▶ 課題
[1] イラクでの支援活動を語るインタビュー記事の一文「イラク戦争にどういう風に日本が関わってたかっていうのは、多分イラクに来なかったらここまで深くは知らなかったしね。」を英語に訳しなさい。
[2] イラクでの支援活動を語るインタビュー記事から、"一つ付け足すと、私2003年"という語句を含む箇所を起点に、"たしね。そういう経験がある。"の直後までを一字一句そのまま書き写しなさい。
[3] イラクでの支援活動を語るインタビュー記事を、最後に示された文の次から書き継ぎなさい。

▶ 引用文
5月6日の探求フェスプレイベント開催に先立ち、一般社団法人ピースセルプロジェクトの代表理事である高遠菜穂子さんにインタビューを敢行しました。2回目となる今回は、高遠さんのイラクでのご経験、SNS社会である現代の情報の精査についてお話いただきました。

前回の記事はこちら👇


世界は地続きで、全部つながっている

ピースセルプロジェクトのイラクでの活動の様子

イラクで活動すればするほど、見えてきたのは日本だった

―――海外に目を向けることで、日本の政治にも関心を持つことができますよね。日本の中にも色んな分断ってあると思うんですね。(探求フェスは)それを解決するためのコミュニケーションについて、今自分が生きている意味、日本の社会のことなんかにも目を向ける機会になるかなって思います。

一つ付け足すと、私2003年からイラクにずっと特化してやってるでしょ?イラクの人たちへの支援活動をやってるんだけど、やればやるほど見えてきたのって何かって言ったら、日本だったんだよね。これはね、想像してなかった

―――見え方が変わるってことですか?

海外に一歩出て外側から俯瞰して見たり客観視して日本を見てみれば、「あれーこんな風に見えてたんだ」とか、日本の良いところ悪いところが見えるものだけど、イラクに特化してやっていたらそこに透けて見えるのが全部日本の姿だったんだよね。

たとえば、政治の参加みたいな話あったでしょ。政治に参加するためには、日本国内だけじゃなくて、世界において、国際社会において、日本がどういう現在地にあるのかっていうのを知らないと自分の中で決められない。投票にしたって何にしたって。
そういう意味で言うと、私はイラクをやればやるほど、掘れば掘るほど出てくるのって日本の現在地だったんだよね。日本の姿だったの。それですごくなるほどって思ったんだよね。「なるほど、日本ってこういう国だったんだ、こういうことだったんだ、なるほど!」とか、「え!どうして??」とか、そういうことがすごくはっきりわかるようになったの。
それまではわからないこともいっぱいあった。政治のことも。でも、イラクをやればやるほど、それがすごくはっきりしてったっていうか。そういう経験ありますね。

要するに、政治っていうのはドメスティックなこと=国内のことだけじゃなくて、全部つながってる。全部地続き。日本の中での分断って言ったけど、全部地続き。格差の問題にしてもそうだし、ジェンダーの問題にしてもそうだし、いろんなところでつながってるんだっていうところあるじゃない?

さらにどんどんどんどん掘ってったら、「これまずいでしょ?日本」ってなって。イラク戦争にどういう風に日本が関わってたかっていうのは、多分イラクに来なかったらここまで深くは知らなかったしね。そういう経験がある。
だから、そういったところをイラクに来なくても知る機会、学べる機会っていうのを作れたらいいなっていう風には思ってた。

SNSを見ているだけでは世界の真実はわからない

ーーーだいぶ話戻っちゃうんですけど、日本で講演をやると高校生からいろんな質問が出てきてっていう話がありましたけど、どういう質問が多いのかなって思ったんですが。国際協力したいとか?

▶ 提供記録
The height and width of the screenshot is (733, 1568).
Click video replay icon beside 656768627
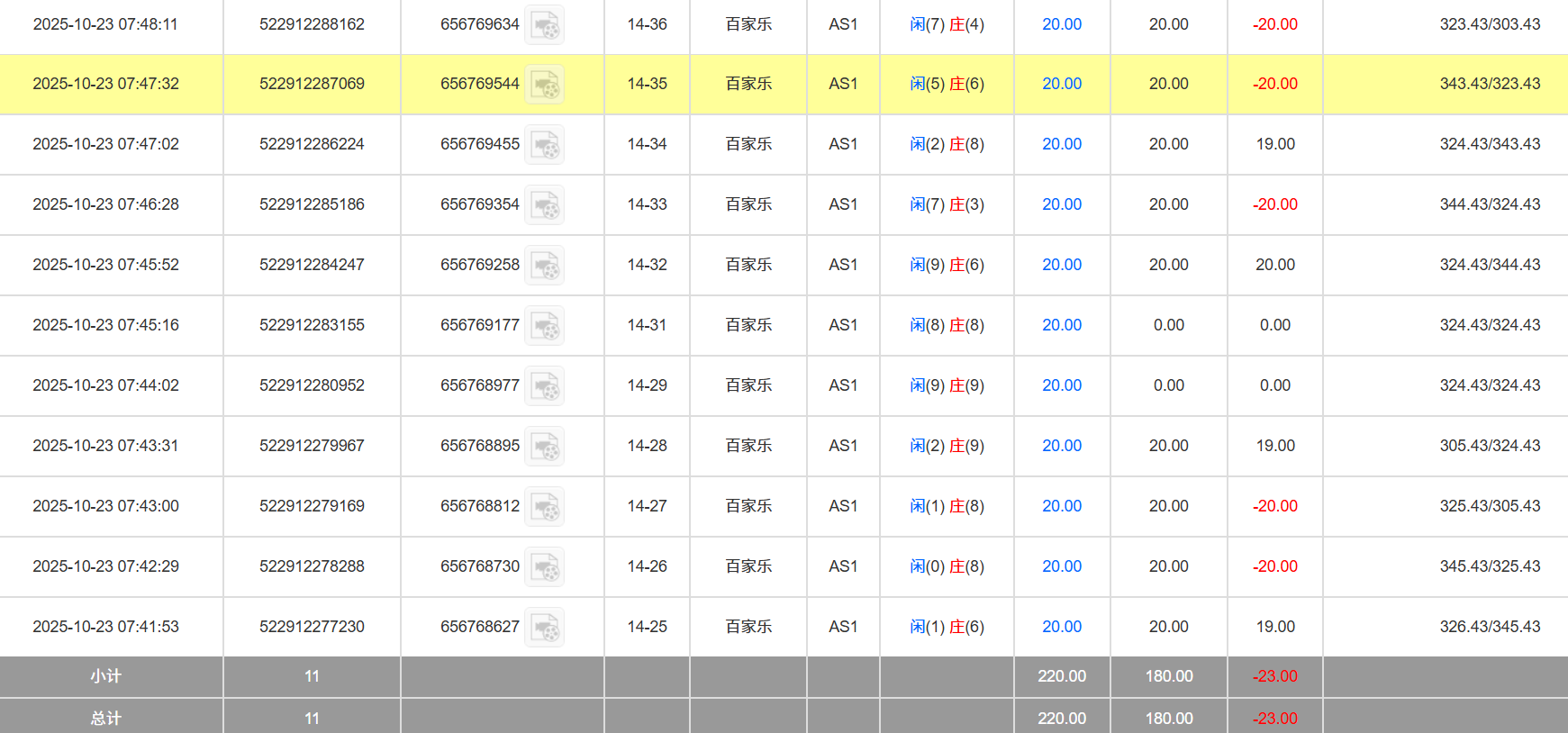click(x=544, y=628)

==

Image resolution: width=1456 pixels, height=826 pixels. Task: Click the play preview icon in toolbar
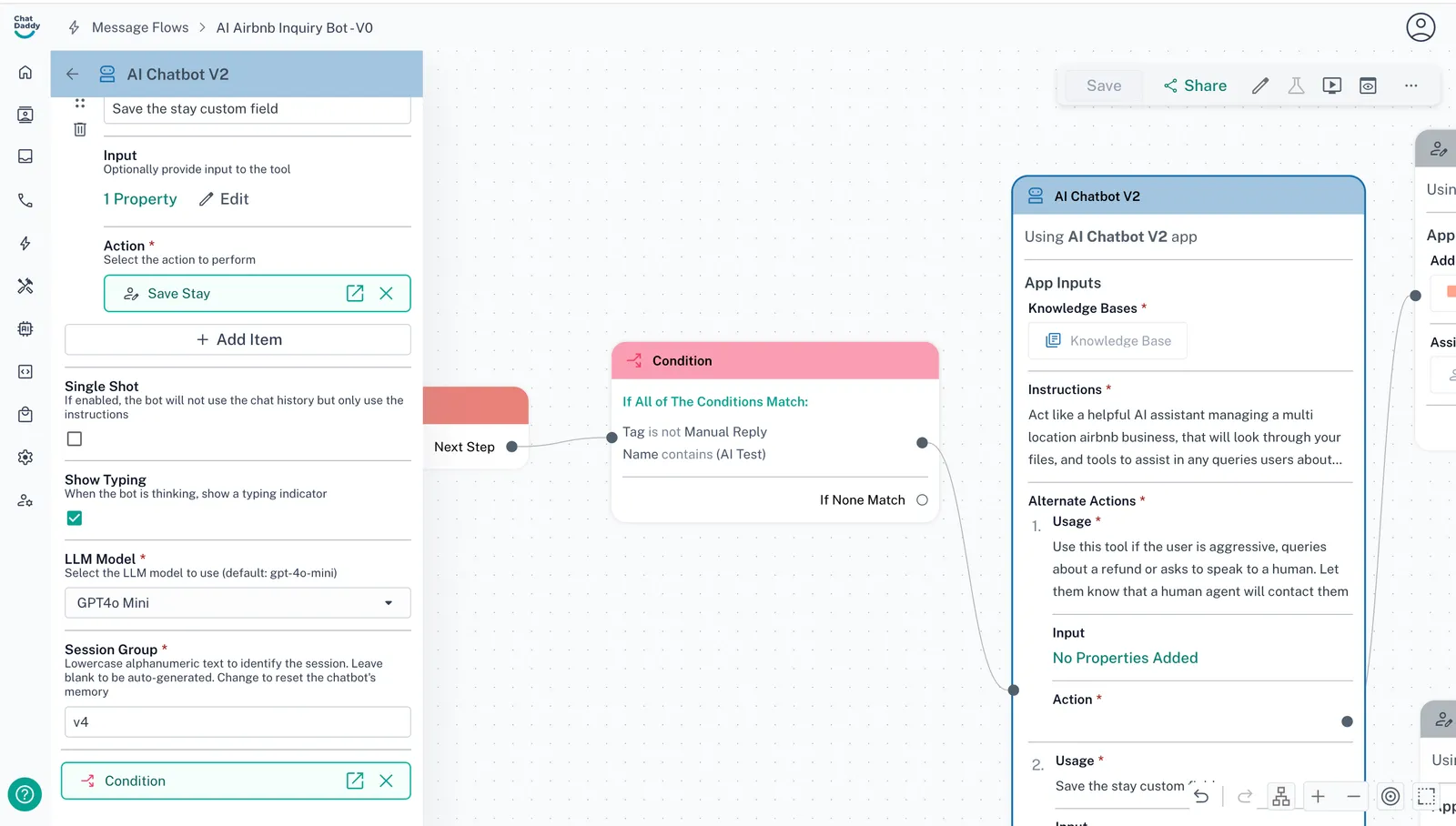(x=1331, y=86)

==

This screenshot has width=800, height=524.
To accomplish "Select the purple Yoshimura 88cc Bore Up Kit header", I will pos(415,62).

▶ 解答
[1] I probably wouldn't have known so deeply how Japan was involved in the Iraq War if I hadn't come to Iraq.

[2]
一つ付け足すと、私2003年からイラクにずっと特化してやってるでしょ?イラクの人たちへの支援活動をやってるんだけど、やればやるほど見えてきたのって何かって言ったら、日本だったんだよね。これはね、想像してなかった

―――見え方が変わるってことですか?

海外に一歩出て外側から俯瞰して見たり客観視して日本を見てみれば、「あれーこんな風に見えてたんだ」とか、日本の良いところ悪いところが見えるものだけど、イラクに特化してやっていたらそこに透けて見えるのが全部日本の姿だったんだよね。

たとえば、政治の参加みたいな話あったでしょ。政治に参加するためには、日本国内だけじゃなくて、世界において、国際社会において、日本がどういう現在地にあるのかっていうのを知らないと自分の中で決められない。投票にしたって何にしたって。
そういう意味で言うと、私はイラクをやればやるほど、掘れば掘るほど出てくるのって日本の現在地だったんだよね。日本の姿だったの。それですごくなるほどって思ったんだよね。「なるほど、日本ってこういう国だったんだ、こういうことだったんだ、なるほど!」とか、「え!どうして??」とか、そういうことがすごくはっきりわかるようになったの。
それまではわからないこともいっぱいあった。政治のことも。でも、イラクをやればやるほど、それがすごくはっきりしてったっていうか。そういう経験ありますね。

要するに、政治っていうのはドメスティックなこと=国内のことだけじゃなくて、全部つながってる。全部地続き。日本の中での分断って言ったけど、全部地続き。格差の問題にしてもそうだし、ジェンダーの問題にしてもそうだし、いろんなところでつながってるんだっていうところあるじゃない?

さらにどんどんどんどん掘ってったら、「これまずいでしょ?日本」ってなって。イラク戦争にどういう風に日本が関わってたかっていうのは、多分イラクに来なかったらここまで深くは知らなかったしね。そういう経験がある。

[3]
うん、それももちろんそうですね。あと、イラク戦争についての日本がやったことっていうのを、私が「イラク戦争が始まる前、始まってからとか、日本はこういうことをしました、こういうアクションを取りました、日本政府はこういう風に発言しました、こういう政策を取りました」っていうのを話していくじゃない?そうすると、「なんでそうなるんですか?どうしてそれを私たちは知ることができないんですか?」って質問がある。

それから、私自身も戦争のトラウマを負ってしまって、そのトラウマを克服するのはものすごい苦しかったんだよね。戦争の負の遺産というところで、イラクの人たちも戦争のトラウマやPTSD(※1)で苦しむ人がいて、私自身もPTSDで苦しんだし、 それからアメリカ人の兵たちもPTSDで苦しんでるのね。で、私はそういう米兵の人たちに対してもインタビューを色々やってきた。 だから、それを話すと、高校生たちは、「自衛隊の方々が海外派遣で行ってるけど、自衛隊の人たちにもPTSDは起きうるのか」っていうこと、結構聞かれるのね。

特にこれは、北海道や東北では必ず聞かれる。なぜなら、その子供たちのお父さんやお母さんなど、周りに自衛官がいっぱいいるから。私の地元(※2)は自衛官の町なので、私の周りにも自衛官の人たちがいっぱいいるし、日常的に気になる話題なんですよね。だから、そういう質問が止まらない。質問のために別室を設けてもらって、それでもさらに高校生たちは集まってきて、じゃあ別に時間を取りましょうってなって。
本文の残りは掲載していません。